Job item:
Extend the article below about cartoonist Ricardo Caté with a few more paragraphs that follow on from its final line.

Drawn to Truth

Ricardo Caté’s Humor Knows No Borders – or Bounds
BY LES DALY

“ALL I WANT IS TO BE FUNNY, ” says Ricardo Caté. Well, maybe. Caté is the country’s only American Indian newspaper cartoonist. Six days a week his drawings, wryly titled Without Reservations, crown the comics page of the Santa Fe New Mexican.

 

And he is funny, often in a sly, quirky, or poignant way. Subtle, seldom. Sometimes he is sharp, with an arrow he flakes to tickle, but an arrow all the same. According to the editors, Without Reservations is easily the most popular comic feature they print.

Funny, sure, but Caté’s got a lot on his mind. He is trying to tie together on the same page two cultures, Indian and White, that have seldom been on the same page throughout history. “It’s a trick and a half,” he says.

Entries shown:
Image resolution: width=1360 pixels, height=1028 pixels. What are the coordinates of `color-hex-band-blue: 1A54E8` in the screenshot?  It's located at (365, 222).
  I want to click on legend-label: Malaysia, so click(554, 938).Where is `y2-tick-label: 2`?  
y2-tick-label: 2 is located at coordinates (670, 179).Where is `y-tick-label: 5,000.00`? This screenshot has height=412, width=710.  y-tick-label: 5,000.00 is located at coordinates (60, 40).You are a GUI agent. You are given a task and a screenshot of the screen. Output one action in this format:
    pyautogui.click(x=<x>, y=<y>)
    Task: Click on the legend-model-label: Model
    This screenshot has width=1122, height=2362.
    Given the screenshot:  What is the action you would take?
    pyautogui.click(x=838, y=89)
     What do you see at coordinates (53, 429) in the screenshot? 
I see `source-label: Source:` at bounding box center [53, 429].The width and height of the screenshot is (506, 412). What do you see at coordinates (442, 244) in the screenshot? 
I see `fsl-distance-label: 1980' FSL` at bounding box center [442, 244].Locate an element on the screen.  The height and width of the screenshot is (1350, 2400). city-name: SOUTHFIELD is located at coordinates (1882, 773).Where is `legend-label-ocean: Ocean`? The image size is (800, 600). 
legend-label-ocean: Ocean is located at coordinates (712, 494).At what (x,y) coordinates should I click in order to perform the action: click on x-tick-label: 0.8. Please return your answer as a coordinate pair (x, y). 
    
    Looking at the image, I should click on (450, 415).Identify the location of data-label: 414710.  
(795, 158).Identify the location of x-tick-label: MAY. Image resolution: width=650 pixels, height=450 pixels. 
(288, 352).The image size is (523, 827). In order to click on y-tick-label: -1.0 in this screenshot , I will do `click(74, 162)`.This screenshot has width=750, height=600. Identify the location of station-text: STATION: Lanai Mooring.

Result of this exercise:
His work has appeared in the New Mexican since 2006. In close to four thousand drawings, he has fathered and raised two principal cartoon characters who reveal how those cultures have endured each other and continue to live in their own worlds, side by side if not together.

There is, first of all, The Chief. He wears a richly feathered war bonnet. He is shirtless, modestly potbellied, and clad in traditional leather pants, a loin cloth, and moccasins. He is a laugh-worthy devil of resistance and resignation.

There is some reason to think The Chief is Caté’s alter ego, although Caté demurs on that thought.

Then there is The General. He is in full blue cavalry uniform, with golden hair cascading from beneath his tall army hat, thick golden eyebrows, and a thicker golden mustache. Any schoolchild would recognize George Armstrong Custer. Caté sets the record straight. “No. He is not Custer. He is the entire dominant White culture.”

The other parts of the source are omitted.